Yes, Frank, this is Steve Cardinal. Is that a question just about the sales?

Frank Lee

Analyst

The fixed annuity contract deposits?

Stephen Cardinal

Analyst

The contracts?

Frank Lee

Analyst

Yes, it's like $89 million in the quarter or $88.6 million?

Stephen Cardinal

Analyst

When we look at the sales component for the third quarter or the sales premium that we had coming in, there are just a couple of factors. We compare it to last year. We did go through some crediting rate changes relative to where we were in third quarter of last year. But our career agents have been conducting seminars for a couple of years, and we've seen them -- their continued sales coming off our third year record annuity sales are still riding at near record levels.

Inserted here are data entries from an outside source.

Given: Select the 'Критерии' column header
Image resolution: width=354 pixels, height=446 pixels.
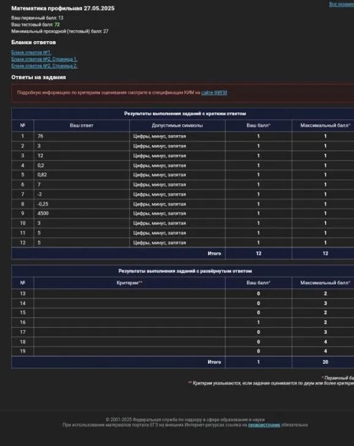Looking at the screenshot, I should [129, 282].
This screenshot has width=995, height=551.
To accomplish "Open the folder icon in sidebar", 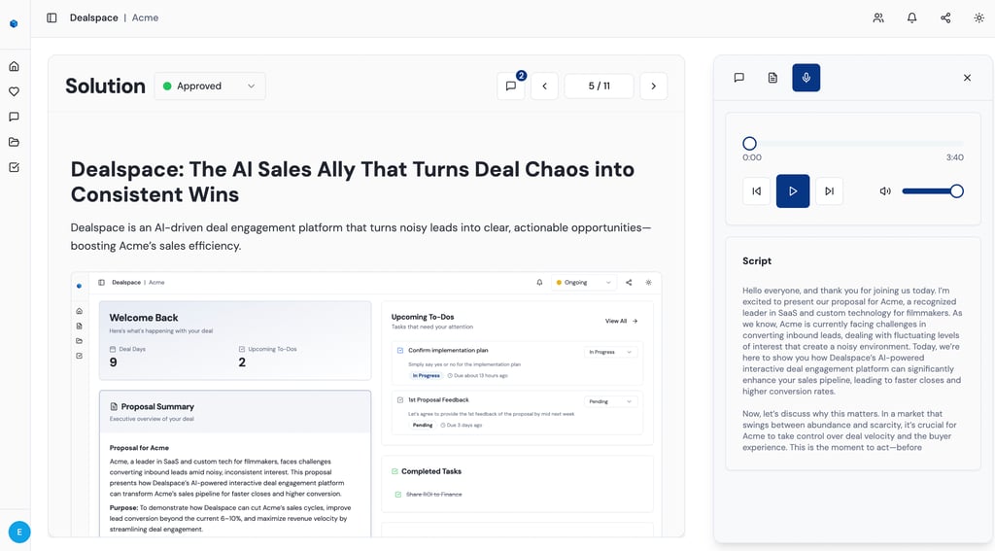I will (14, 142).
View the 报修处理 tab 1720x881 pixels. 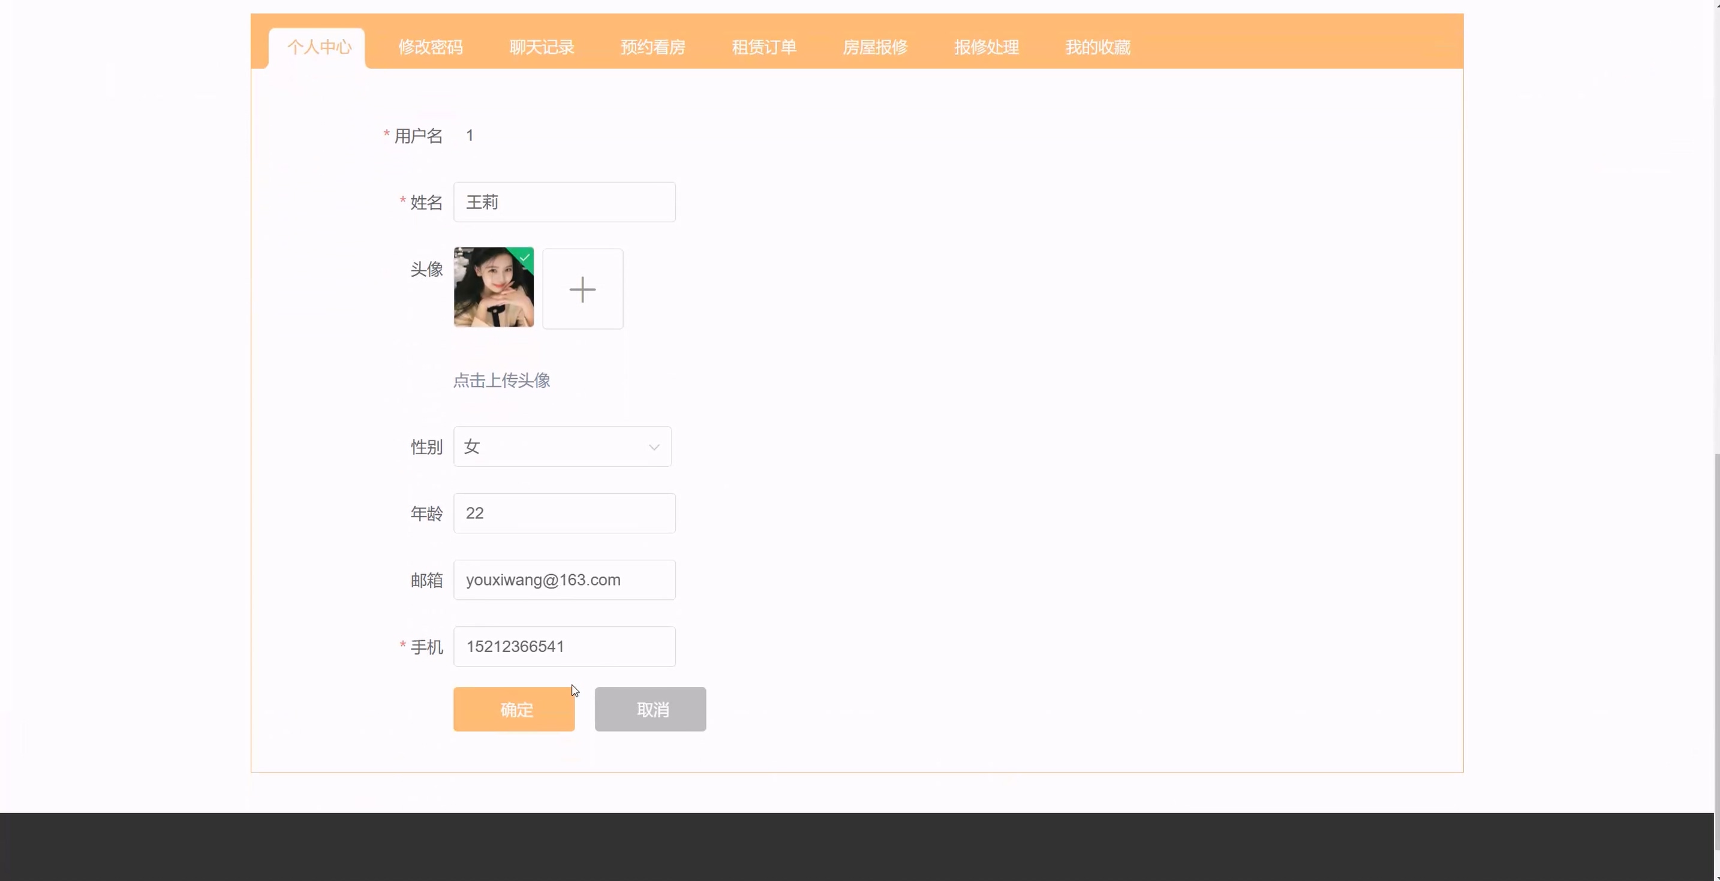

And we're really comfortable with how well they are positioned. Given our marketplace, the age of our target market and the age of our customer base, we expect to have some pretty high continued levels of sales.

Peter Heckman

Analyst

Yes, I think, Frank, in large part, our written premium and deposits in the annuity line are impacted by single premium sales. And particularly, although our Horace Mann agency sales growth is maintaining pretty well, our independent agencies dropped off a fair amount so far this year, and most of their business comes in single premium. So I think that's the primary driver. But as Steve said, we're -- we use independents, as you know, as a supplemental channel where we generally don't have Horace Mann agency representation, and we're feeling very good about the fact that we do have a controlled or captive distribution channel, if you will, and are continuing to do very well by us on the annuity side.

Operator

Operator

And there are no further questions at this time.

Ryan Greenier

Analyst

Great. Well, thanks for joining us on our third quarter conference call. And as always, I'm around for any additional follow-up questions. We appreciate your interest in and your support of Horace Mann. Thank you.

Operator

Operator

Thank you, ladies and gentlemen, this does conclude today's conference call. You may now disconnect your lines.